● **Work to be completed**
Copy out the records word for word, from the line that contains "The height and width of the screenshot is (614, 900)." through the end of the records.

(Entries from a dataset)
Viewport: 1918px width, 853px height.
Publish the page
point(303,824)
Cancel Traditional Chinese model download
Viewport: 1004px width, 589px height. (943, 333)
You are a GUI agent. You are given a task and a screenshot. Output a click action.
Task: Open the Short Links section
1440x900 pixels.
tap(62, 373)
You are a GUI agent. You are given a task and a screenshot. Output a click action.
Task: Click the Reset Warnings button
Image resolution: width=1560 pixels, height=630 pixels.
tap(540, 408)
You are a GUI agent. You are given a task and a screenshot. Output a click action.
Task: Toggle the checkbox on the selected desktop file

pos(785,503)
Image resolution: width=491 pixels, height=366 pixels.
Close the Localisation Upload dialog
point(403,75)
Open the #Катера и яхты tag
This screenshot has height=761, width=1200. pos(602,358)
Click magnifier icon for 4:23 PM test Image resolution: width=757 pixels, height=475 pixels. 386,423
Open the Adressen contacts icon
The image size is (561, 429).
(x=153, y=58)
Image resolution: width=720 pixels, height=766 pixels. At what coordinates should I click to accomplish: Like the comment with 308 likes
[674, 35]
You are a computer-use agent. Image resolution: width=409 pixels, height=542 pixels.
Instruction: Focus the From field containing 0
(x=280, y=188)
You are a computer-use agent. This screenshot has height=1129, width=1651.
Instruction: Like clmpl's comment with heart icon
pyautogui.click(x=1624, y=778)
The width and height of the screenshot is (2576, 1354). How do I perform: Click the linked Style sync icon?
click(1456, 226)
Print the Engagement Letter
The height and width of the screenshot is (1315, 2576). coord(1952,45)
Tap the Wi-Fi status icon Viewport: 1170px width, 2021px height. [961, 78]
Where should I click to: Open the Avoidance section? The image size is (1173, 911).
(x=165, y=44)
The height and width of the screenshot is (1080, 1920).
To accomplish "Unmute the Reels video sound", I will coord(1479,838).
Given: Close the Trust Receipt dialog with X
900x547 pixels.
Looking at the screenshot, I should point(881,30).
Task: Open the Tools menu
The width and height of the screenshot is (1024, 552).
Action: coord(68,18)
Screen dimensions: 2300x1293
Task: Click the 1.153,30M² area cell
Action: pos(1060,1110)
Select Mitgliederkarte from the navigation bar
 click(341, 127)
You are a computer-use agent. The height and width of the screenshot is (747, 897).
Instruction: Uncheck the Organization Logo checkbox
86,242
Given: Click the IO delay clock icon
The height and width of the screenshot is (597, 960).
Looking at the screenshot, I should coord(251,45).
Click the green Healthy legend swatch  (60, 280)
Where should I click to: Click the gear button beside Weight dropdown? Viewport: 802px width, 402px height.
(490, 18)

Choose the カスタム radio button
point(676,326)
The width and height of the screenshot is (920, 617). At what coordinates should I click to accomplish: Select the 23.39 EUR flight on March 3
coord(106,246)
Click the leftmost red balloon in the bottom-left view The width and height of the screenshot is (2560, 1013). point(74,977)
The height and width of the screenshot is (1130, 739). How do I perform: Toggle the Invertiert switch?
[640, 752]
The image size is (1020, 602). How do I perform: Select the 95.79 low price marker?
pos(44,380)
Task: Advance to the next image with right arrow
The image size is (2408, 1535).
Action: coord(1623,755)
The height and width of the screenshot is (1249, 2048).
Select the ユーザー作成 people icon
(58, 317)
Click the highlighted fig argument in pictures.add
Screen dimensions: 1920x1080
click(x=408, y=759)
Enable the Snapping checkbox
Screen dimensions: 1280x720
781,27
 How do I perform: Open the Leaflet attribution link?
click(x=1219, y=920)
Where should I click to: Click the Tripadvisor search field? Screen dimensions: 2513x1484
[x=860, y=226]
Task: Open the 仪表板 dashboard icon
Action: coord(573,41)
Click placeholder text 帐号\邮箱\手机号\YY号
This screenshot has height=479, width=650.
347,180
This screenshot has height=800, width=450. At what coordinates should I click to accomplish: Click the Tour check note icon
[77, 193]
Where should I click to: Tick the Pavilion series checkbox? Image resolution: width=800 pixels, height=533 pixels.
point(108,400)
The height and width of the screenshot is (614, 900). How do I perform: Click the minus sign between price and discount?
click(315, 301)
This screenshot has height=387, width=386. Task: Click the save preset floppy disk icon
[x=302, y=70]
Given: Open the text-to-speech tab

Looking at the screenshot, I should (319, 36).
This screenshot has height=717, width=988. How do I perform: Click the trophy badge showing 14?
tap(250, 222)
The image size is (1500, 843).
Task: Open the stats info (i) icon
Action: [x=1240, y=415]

● **Output for this task**
The height and width of the screenshot is (614, 900). How do I perform: Click the minus sign between price and discount?
click(315, 301)
This screenshot has height=387, width=386. Task: Click the save preset floppy disk icon
[x=302, y=70]
Given: Open the text-to-speech tab

Looking at the screenshot, I should (319, 36).
This screenshot has height=717, width=988. How do I perform: Click the trophy badge showing 14?
tap(250, 222)
The image size is (1500, 843).
Task: Open the stats info (i) icon
Action: [x=1240, y=415]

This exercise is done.